Given request 1 :: Copy the part of the text about Transformers decoys from "- Group Shot: Ten" to "the Japanese toy." word for word.

Text to read ::
These are decoys in their natural form, little rubber guys which came
with the 1986 Transformers toys.
Hook on the left, Snarl on the right.
This page is devoted mainly to
painted decoys, although there's some general information.
One thing that's worth noting about the decoys is that while they were mainly
based on the animated versions of the characters, elements of the toy
versions do tend to creep in. So, for example, you get Ironhide and Ratchet
with real faces, Reflector as a single homogenous guy instead of being made
up of Slyglass et al, and so forth. But you also see things like wheels on
Bumblebee's arms, Megatron with a sword and Brawn without a real face. In
painting the decoys, I had to make compromises sometimes when the decoy was
halfway between toy and cartoon versions, or when I owned the toy but lacked
a good cartoon reference for a mostly-animated-version decoy (believe it or
not, at the time I did these, I only had the movie and MtMtE on tape of the
US-release episodes...my collection of Japanese episodes was far more
With the exception of the group shots, all of these images are the result
of simply placing the decoy on a scanner and scanning them up to 200%
Thanks to Drew Dederer for taking some of the photos I scanned in below.
- 100 Decoys!: All 100 decoys that I
painted for the BotCon Dinner Exclusive, laid out on a table and somewhat
blurry because my camera doesn't do close shots very well.
- Japanese Painted Decoys: From the back of the box
my Japanese decoys came in, the Cybertron Hero Collection No. 3.
- Group Shot: Ten painted decoys all together from
the front. Rear view of same grouping.
- Melee Scene of ten decoys.
- Rear shot of six more decoys.
- Trivial Pursuit: Thanks to Malin Huffman for
this picture. I painted decoys of Shockwave, Skywarp, Slag and Perceptor for
BotCon 99, which were used as the player pieces for Transformers
Trivial Pursuit. Not that I found this out until a month after BotCon. Veil
of Secrecy held up a little too long....
- Megatron Decoy: Note sword, pistol, and
underslung barrel, a la the Japanese toy.
- Japanese Megatron Decoy: If I get a
spare, I might do it up in the color scheme Megatron was originally released
in for the Japanese market. Grey instead of silvery, basically. This one I
did for BotCon.
- Starscream Decoy: Actually a Thundercracker
decoy. But that's okay, I've painted a Starscream decoy as Skywarp.
- Starscream SuperGold: Another
Thundercracker decoy, painted as a red, black and gold Starscream variant.

Material provided ::
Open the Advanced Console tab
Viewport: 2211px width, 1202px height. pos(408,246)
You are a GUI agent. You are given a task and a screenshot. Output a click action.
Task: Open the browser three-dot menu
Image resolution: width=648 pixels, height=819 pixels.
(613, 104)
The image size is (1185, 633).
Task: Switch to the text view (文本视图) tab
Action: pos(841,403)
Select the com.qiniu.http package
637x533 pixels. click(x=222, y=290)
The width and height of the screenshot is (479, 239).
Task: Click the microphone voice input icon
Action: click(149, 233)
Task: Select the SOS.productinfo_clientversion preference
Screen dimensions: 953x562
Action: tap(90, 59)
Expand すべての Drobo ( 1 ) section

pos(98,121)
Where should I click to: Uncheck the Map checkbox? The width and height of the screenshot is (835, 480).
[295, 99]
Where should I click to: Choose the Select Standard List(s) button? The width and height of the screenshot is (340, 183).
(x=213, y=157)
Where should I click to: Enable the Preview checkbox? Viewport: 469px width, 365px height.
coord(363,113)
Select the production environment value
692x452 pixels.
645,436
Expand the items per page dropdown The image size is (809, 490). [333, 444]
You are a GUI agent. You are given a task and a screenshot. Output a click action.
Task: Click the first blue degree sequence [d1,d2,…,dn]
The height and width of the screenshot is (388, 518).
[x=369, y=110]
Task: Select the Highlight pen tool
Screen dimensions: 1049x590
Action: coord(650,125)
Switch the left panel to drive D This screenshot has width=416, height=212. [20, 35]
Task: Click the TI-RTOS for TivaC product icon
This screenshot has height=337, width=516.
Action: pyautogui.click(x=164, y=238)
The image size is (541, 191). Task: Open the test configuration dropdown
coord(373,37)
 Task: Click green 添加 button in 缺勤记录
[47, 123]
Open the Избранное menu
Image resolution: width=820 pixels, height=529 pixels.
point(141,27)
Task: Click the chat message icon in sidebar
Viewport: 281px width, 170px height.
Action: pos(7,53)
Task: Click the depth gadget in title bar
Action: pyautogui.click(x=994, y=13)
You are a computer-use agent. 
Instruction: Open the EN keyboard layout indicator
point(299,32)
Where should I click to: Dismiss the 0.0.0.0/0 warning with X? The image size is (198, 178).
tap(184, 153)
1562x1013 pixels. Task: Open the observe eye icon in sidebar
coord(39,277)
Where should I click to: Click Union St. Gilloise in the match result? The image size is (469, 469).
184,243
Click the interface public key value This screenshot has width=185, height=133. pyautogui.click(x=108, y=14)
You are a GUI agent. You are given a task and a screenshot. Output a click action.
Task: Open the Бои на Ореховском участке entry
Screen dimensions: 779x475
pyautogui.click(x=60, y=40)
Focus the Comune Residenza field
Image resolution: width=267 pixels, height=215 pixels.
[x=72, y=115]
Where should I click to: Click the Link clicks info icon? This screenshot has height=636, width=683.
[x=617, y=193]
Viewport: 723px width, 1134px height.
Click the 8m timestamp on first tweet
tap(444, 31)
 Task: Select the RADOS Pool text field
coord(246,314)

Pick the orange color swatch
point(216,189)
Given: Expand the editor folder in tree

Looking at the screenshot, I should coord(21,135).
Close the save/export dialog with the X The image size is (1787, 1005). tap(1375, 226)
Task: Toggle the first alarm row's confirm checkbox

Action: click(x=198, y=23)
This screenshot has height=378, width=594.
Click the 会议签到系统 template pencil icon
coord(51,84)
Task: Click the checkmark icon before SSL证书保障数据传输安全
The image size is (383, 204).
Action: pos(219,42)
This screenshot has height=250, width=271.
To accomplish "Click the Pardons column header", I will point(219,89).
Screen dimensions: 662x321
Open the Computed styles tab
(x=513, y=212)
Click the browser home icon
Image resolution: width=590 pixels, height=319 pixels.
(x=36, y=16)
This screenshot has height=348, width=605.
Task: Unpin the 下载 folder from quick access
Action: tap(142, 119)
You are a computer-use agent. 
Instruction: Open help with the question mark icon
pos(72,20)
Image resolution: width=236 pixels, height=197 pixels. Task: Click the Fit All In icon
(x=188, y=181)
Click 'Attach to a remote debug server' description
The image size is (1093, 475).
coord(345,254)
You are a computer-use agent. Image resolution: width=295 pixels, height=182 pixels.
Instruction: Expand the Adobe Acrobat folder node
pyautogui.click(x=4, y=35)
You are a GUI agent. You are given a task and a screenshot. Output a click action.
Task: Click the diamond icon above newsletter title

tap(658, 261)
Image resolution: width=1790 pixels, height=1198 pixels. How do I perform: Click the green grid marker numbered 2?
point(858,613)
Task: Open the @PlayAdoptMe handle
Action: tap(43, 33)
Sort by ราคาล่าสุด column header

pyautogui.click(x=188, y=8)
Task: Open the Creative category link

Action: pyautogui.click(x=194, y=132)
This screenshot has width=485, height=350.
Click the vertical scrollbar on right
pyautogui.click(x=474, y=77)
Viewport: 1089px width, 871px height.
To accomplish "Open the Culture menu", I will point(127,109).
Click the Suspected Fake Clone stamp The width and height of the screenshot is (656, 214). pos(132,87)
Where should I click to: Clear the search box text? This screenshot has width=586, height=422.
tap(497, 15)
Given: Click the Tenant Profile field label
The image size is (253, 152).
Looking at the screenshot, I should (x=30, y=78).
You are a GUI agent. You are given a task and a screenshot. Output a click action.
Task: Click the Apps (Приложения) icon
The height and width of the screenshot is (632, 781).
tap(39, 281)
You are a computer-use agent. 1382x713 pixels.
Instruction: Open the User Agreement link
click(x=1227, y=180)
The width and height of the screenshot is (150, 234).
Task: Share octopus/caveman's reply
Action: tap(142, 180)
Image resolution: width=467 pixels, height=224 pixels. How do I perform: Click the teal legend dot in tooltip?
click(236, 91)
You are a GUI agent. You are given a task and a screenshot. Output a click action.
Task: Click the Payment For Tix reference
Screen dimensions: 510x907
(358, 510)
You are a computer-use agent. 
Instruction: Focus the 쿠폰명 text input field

Given request 2 :: Write out the lines of the listing above word for word, from the line with "Where should I click to: Enable" to the line with "Looking at the screenshot, I should coord(21,135).", including both of those lines.

Worked solution 1 ::
- Group Shot: Ten painted decoys all together from
the front. Rear view of same grouping.
- Melee Scene of ten decoys.
- Rear shot of six more decoys.
- Trivial Pursuit: Thanks to Malin Huffman for
this picture. I painted decoys of Shockwave, Skywarp, Slag and Perceptor for
BotCon 99, which were used as the player pieces for Transformers
Trivial Pursuit. Not that I found this out until a month after BotCon. Veil
of Secrecy held up a little too long....
- Megatron Decoy: Note sword, pistol, and
underslung barrel, a la the Japanese toy.

Worked solution 2 ::
Where should I click to: Enable the Preview checkbox? Viewport: 469px width, 365px height.
coord(363,113)
Select the production environment value
692x452 pixels.
645,436
Expand the items per page dropdown The image size is (809, 490). [333, 444]
You are a GUI agent. You are given a task and a screenshot. Output a click action.
Task: Click the first blue degree sequence [d1,d2,…,dn]
The height and width of the screenshot is (388, 518).
[x=369, y=110]
Task: Select the Highlight pen tool
Screen dimensions: 1049x590
Action: coord(650,125)
Switch the left panel to drive D This screenshot has width=416, height=212. [20, 35]
Task: Click the TI-RTOS for TivaC product icon
This screenshot has height=337, width=516.
Action: pyautogui.click(x=164, y=238)
The image size is (541, 191). Task: Open the test configuration dropdown
coord(373,37)
 Task: Click green 添加 button in 缺勤记录
[47, 123]
Open the Избранное menu
Image resolution: width=820 pixels, height=529 pixels.
point(141,27)
Task: Click the chat message icon in sidebar
Viewport: 281px width, 170px height.
Action: pos(7,53)
Task: Click the depth gadget in title bar
Action: pyautogui.click(x=994, y=13)
You are a computer-use agent. 
Instruction: Open the EN keyboard layout indicator
point(299,32)
Where should I click to: Dismiss the 0.0.0.0/0 warning with X? The image size is (198, 178).
tap(184, 153)
1562x1013 pixels. Task: Open the observe eye icon in sidebar
coord(39,277)
Where should I click to: Click Union St. Gilloise in the match result? The image size is (469, 469).
184,243
Click the interface public key value This screenshot has width=185, height=133. pyautogui.click(x=108, y=14)
You are a GUI agent. You are given a task and a screenshot. Output a click action.
Task: Open the Бои на Ореховском участке entry
Screen dimensions: 779x475
pyautogui.click(x=60, y=40)
Focus the Comune Residenza field
Image resolution: width=267 pixels, height=215 pixels.
[x=72, y=115]
Where should I click to: Click the Link clicks info icon? This screenshot has height=636, width=683.
[x=617, y=193]
Viewport: 723px width, 1134px height.
Click the 8m timestamp on first tweet
tap(444, 31)
 Task: Select the RADOS Pool text field
coord(246,314)

Pick the orange color swatch
point(216,189)
Given: Expand the editor folder in tree

Looking at the screenshot, I should coord(21,135).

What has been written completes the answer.